Convert HTML to PDF

As a background task for our web application BeeBole, I was looking for an easy and efficient way to produce PDF documents without being stuck with postscript like syntax or being feature limited in a design point of view.

Last week I discovered the tool I was looking for : WKHTMLTOPDF

By leveraging the power of the webkit engine through QtWebKit module, this thing is converting HTML with full CSS support to PDF the same way you “Save as PDF” from your browser 😉

In this article, I’ll show you the very first prototype I did of a possible WKHTMLTOPDF integration with our application.

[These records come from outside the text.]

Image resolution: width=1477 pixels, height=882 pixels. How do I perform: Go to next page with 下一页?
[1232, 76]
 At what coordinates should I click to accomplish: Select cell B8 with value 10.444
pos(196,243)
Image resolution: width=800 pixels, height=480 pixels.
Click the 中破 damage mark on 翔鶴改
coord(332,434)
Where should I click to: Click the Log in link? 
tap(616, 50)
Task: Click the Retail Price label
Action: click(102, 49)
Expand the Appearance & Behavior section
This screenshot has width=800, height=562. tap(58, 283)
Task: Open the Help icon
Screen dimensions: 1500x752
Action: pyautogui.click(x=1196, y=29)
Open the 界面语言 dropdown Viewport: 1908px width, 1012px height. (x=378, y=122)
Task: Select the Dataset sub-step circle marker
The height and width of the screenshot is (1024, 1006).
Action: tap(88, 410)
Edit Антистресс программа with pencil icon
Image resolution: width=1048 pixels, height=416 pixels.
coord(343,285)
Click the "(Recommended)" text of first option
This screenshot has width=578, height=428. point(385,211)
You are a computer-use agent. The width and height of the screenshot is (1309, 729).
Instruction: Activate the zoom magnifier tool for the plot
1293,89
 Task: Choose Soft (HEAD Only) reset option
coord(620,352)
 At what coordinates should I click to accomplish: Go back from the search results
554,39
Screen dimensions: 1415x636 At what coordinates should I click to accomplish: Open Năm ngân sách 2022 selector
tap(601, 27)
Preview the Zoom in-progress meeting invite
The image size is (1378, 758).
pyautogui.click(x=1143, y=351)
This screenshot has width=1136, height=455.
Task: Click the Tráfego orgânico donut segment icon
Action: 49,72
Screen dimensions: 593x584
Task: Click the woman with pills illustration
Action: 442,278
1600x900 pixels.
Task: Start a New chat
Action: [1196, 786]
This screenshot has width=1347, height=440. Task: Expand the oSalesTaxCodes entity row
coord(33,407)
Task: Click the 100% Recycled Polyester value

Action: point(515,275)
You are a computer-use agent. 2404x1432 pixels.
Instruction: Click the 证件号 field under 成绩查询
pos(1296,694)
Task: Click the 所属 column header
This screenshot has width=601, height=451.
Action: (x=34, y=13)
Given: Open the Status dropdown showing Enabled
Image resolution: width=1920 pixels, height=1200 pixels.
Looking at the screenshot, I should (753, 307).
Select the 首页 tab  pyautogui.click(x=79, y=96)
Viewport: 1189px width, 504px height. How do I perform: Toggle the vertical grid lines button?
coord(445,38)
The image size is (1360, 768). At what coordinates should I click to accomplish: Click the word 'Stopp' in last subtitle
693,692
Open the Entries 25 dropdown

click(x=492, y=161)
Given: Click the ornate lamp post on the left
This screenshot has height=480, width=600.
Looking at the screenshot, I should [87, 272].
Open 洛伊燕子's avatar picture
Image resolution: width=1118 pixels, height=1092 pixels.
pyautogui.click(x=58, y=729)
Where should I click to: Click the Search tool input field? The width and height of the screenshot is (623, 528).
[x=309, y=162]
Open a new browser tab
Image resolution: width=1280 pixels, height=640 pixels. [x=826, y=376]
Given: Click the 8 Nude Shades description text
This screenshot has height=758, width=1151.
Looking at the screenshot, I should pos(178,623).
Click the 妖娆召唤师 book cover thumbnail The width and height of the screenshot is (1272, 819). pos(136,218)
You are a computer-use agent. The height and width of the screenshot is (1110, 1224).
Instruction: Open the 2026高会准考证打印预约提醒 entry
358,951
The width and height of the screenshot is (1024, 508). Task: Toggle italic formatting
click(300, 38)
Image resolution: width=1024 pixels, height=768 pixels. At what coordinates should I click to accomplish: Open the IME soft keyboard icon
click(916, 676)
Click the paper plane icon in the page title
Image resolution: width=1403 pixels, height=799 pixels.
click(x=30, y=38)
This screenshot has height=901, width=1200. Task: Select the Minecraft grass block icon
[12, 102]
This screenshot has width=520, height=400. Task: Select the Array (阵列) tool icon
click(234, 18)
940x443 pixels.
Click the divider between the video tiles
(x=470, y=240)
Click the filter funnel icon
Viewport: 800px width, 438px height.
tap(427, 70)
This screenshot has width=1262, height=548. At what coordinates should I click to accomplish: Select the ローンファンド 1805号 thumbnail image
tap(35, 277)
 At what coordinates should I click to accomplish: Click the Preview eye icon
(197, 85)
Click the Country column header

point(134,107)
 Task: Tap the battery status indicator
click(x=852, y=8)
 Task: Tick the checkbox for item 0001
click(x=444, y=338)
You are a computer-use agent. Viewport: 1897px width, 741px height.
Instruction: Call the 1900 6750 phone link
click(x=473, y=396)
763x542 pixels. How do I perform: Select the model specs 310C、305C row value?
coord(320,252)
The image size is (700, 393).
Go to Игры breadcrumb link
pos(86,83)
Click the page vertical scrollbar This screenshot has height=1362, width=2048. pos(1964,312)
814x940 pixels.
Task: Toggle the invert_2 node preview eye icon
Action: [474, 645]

Let’s start by installing this nifty tool the easy way (tested on Ubuntu Hardy and Jaunty 64 bit):

wget http://wkhtmltopdf.googlecode.com/files/wkhtmltopdf-0.8.3-static.tar.bz2
tar -jxvf wkhtmltopdf-0.8.3-static.tar.bz2
sudo aptitude install ia32-libs

Next, you’ll have to make a symbolic link pointing to WKHTMLTOPDF in /usr/local/bin.

sudo ln -s /full_path/WKHTMLTOPDF /usr/local/bin/WKHTMLTOPDF

Et voilà, we are ready to go!

Here is a way to post an arbitrary HTML portion of our current document to the server and have it converted as a PDF on the fly. We will use the following workflow:

  1. Post the innerHTML to the server
  2. Write a temporary HTML file with the posted data (file:write_file)
  3. Convert this file to PDF using the command line WKHTMLTOPDF (os:cmd)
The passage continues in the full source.